An influential African bloc urged Democratic Republic of Congo on Sunday to recount votes cast in its disorganised presidential election, raising pressure on Kinshasa to ensure the legitimacy of the next government and avert widespread violent unrest.
The Dec. 30 vote was supposed to mark Congo’s first uncontested democratic transfer of power in 59 years of independence, and the beginning of a new era after 18 years of chaotic rule by President Joseph Kabila.
But irregularities including faulty voting machines, poorly run polling stations and a halt in the vote for over a million people due to insecurity and an Ebola outbreak in opposition strongholds, have overshadowed talk of democratic progress.
Sunday’s intervention by the Southern African Development Community (SADC), which contains regional allies of Kinshasa like South Africa and Angola, could push Kabila to tackle the presidential runner-up’s accusations that the vote was rigged.
Second-place finisher Martin Fayulu says he in fact won by a landslide and that the official winner, opposition leader Felix Tshisekedi, struck a deal with Kabila to be declared the victor. Tshisekedi and Kabila deny this. [nL8N1ZC0A5]
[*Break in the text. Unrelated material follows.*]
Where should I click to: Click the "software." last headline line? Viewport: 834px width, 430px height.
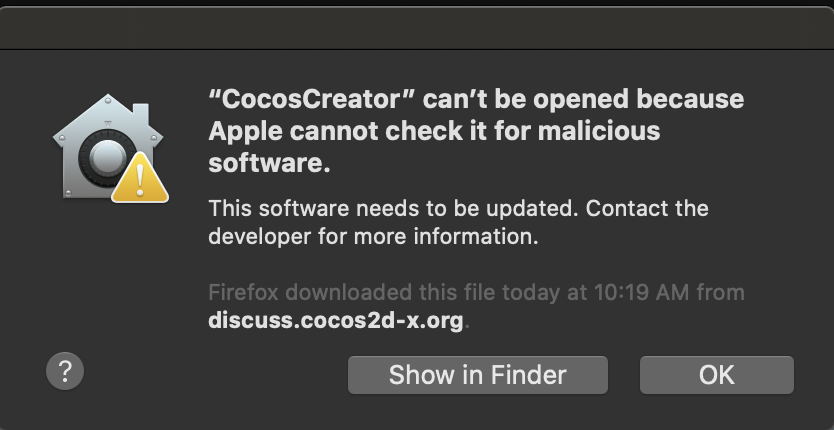pos(269,163)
Isolated post-election violence in the country of 80 million people that sprawls across central Africa, has many fearing a return to the kind of conflict and upheaval that has killed millions since the 1990s. [nL8N1ZC0IK]
Congo is the world’s leading miner of cobalt, a mineral used in electric car batteries, Africa’s biggest copper producer and also mines gold and diamonds.
International pressure on Kabila has been building since the vote, in part because Congo’s influential Catholic Church said that tallies compiled by its 40,000-strong monitoring team show a different winner to that announced by the electoral commission, without saying who.
France, Belgium, the United States and Britain have all expressed concern about the vote.
But the SADC will hold greater sway in Congo. Its approval of the election results are critical for the legitimacy of president-elect Tshisekedi’s new government.